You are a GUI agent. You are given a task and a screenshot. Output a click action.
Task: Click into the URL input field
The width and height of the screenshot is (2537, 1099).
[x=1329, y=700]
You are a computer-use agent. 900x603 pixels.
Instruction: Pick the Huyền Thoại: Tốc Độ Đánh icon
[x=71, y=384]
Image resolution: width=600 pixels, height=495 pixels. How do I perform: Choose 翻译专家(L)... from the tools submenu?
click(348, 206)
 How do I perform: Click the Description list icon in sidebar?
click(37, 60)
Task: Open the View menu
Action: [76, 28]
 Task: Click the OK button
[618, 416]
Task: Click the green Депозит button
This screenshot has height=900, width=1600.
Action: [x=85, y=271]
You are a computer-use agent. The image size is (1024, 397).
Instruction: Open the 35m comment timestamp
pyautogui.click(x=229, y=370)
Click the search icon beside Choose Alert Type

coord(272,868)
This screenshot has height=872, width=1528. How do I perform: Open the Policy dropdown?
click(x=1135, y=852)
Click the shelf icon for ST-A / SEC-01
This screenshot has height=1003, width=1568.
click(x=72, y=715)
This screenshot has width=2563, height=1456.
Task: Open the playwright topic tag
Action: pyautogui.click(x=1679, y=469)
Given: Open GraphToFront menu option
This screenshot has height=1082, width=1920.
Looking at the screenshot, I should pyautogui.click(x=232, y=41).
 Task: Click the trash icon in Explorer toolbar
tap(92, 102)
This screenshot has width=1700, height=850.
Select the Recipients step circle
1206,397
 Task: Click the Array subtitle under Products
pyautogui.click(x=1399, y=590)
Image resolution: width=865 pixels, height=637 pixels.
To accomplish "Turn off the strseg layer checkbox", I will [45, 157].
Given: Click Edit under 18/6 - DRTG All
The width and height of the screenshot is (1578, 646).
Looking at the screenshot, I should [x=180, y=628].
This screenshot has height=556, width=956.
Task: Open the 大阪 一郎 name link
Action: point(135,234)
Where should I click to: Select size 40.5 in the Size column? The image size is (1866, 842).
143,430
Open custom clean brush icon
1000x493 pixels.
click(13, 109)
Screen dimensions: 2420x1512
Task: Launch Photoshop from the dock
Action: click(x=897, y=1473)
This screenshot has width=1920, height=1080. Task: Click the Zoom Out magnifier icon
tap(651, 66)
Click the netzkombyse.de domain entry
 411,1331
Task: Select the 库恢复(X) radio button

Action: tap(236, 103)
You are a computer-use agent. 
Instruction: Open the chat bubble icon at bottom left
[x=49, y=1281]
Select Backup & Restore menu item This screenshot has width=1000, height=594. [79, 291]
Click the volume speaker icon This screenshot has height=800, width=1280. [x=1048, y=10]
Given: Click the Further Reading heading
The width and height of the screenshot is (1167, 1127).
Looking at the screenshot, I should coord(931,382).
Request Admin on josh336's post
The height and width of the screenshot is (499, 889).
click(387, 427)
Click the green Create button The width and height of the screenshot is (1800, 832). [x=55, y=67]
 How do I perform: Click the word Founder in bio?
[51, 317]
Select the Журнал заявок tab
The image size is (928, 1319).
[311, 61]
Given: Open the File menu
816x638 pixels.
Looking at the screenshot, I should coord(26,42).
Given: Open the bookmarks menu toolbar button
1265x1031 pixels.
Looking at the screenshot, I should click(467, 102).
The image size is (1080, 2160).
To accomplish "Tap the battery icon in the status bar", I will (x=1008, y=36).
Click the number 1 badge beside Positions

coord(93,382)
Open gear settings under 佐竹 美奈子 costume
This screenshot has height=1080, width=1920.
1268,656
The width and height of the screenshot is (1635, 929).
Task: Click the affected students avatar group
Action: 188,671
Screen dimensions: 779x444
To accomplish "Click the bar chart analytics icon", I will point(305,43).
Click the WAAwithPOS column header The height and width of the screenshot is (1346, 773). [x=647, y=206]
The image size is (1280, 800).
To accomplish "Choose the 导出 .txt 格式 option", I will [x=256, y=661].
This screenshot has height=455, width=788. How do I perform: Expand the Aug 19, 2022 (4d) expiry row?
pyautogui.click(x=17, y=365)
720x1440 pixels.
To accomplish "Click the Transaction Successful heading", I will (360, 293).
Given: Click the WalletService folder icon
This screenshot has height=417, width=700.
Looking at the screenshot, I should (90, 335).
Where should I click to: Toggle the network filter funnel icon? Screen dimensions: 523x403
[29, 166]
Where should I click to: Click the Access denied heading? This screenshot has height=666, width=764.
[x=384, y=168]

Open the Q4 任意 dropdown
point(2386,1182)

━━━━━━━━━━

• _SHORT TASK_: Reproduce every one of the entries above word for word.

• _SOLUTION FOR THIS PROBLEM_:
You are a GUI agent. You are given a task and a screenshot. Output a click action.
Task: Click into the URL input field
The width and height of the screenshot is (2537, 1099).
[x=1329, y=700]
You are a computer-use agent. 900x603 pixels.
Instruction: Pick the Huyền Thoại: Tốc Độ Đánh icon
[x=71, y=384]
Image resolution: width=600 pixels, height=495 pixels. How do I perform: Choose 翻译专家(L)... from the tools submenu?
click(348, 206)
 How do I perform: Click the Description list icon in sidebar?
click(37, 60)
Task: Open the View menu
Action: [76, 28]
 Task: Click the OK button
[618, 416]
Task: Click the green Депозит button
This screenshot has height=900, width=1600.
Action: [x=85, y=271]
You are a computer-use agent. The image size is (1024, 397).
Instruction: Open the 35m comment timestamp
pyautogui.click(x=229, y=370)
Click the search icon beside Choose Alert Type

coord(272,868)
This screenshot has height=872, width=1528. How do I perform: Open the Policy dropdown?
click(x=1135, y=852)
Click the shelf icon for ST-A / SEC-01
This screenshot has height=1003, width=1568.
click(x=72, y=715)
This screenshot has width=2563, height=1456.
Task: Open the playwright topic tag
Action: pyautogui.click(x=1679, y=469)
Given: Open GraphToFront menu option
This screenshot has height=1082, width=1920.
Looking at the screenshot, I should pyautogui.click(x=232, y=41).
 Task: Click the trash icon in Explorer toolbar
tap(92, 102)
This screenshot has width=1700, height=850.
Select the Recipients step circle
1206,397
 Task: Click the Array subtitle under Products
pyautogui.click(x=1399, y=590)
Image resolution: width=865 pixels, height=637 pixels.
To accomplish "Turn off the strseg layer checkbox", I will [45, 157].
Given: Click Edit under 18/6 - DRTG All
The width and height of the screenshot is (1578, 646).
Looking at the screenshot, I should [x=180, y=628].
This screenshot has height=556, width=956.
Task: Open the 大阪 一郎 name link
Action: point(135,234)
Where should I click to: Select size 40.5 in the Size column? The image size is (1866, 842).
143,430
Open custom clean brush icon
1000x493 pixels.
click(13, 109)
Screen dimensions: 2420x1512
Task: Launch Photoshop from the dock
Action: click(x=897, y=1473)
This screenshot has width=1920, height=1080. Task: Click the Zoom Out magnifier icon
tap(651, 66)
Click the netzkombyse.de domain entry
 411,1331
Task: Select the 库恢复(X) radio button

Action: tap(236, 103)
You are a computer-use agent. 
Instruction: Open the chat bubble icon at bottom left
[x=49, y=1281]
Select Backup & Restore menu item This screenshot has width=1000, height=594. [79, 291]
Click the volume speaker icon This screenshot has height=800, width=1280. [x=1048, y=10]
Given: Click the Further Reading heading
The width and height of the screenshot is (1167, 1127).
Looking at the screenshot, I should coord(931,382).
Request Admin on josh336's post
The height and width of the screenshot is (499, 889).
click(387, 427)
Click the green Create button The width and height of the screenshot is (1800, 832). [x=55, y=67]
 How do I perform: Click the word Founder in bio?
[51, 317]
Select the Журнал заявок tab
The image size is (928, 1319).
[311, 61]
Given: Open the File menu
816x638 pixels.
Looking at the screenshot, I should coord(26,42).
Given: Open the bookmarks menu toolbar button
1265x1031 pixels.
Looking at the screenshot, I should click(467, 102).
The image size is (1080, 2160).
To accomplish "Tap the battery icon in the status bar", I will (x=1008, y=36).
Click the number 1 badge beside Positions

coord(93,382)
Open gear settings under 佐竹 美奈子 costume
This screenshot has height=1080, width=1920.
1268,656
The width and height of the screenshot is (1635, 929).
Task: Click the affected students avatar group
Action: 188,671
Screen dimensions: 779x444
To accomplish "Click the bar chart analytics icon", I will point(305,43).
Click the WAAwithPOS column header The height and width of the screenshot is (1346, 773). [x=647, y=206]
The image size is (1280, 800).
To accomplish "Choose the 导出 .txt 格式 option", I will [x=256, y=661].
This screenshot has height=455, width=788. How do I perform: Expand the Aug 19, 2022 (4d) expiry row?
pyautogui.click(x=17, y=365)
720x1440 pixels.
To accomplish "Click the Transaction Successful heading", I will (360, 293).
Given: Click the WalletService folder icon
This screenshot has height=417, width=700.
Looking at the screenshot, I should (90, 335).
Where should I click to: Toggle the network filter funnel icon? Screen dimensions: 523x403
[29, 166]
Where should I click to: Click the Access denied heading? This screenshot has height=666, width=764.
[x=384, y=168]

Open the Q4 任意 dropdown
point(2386,1182)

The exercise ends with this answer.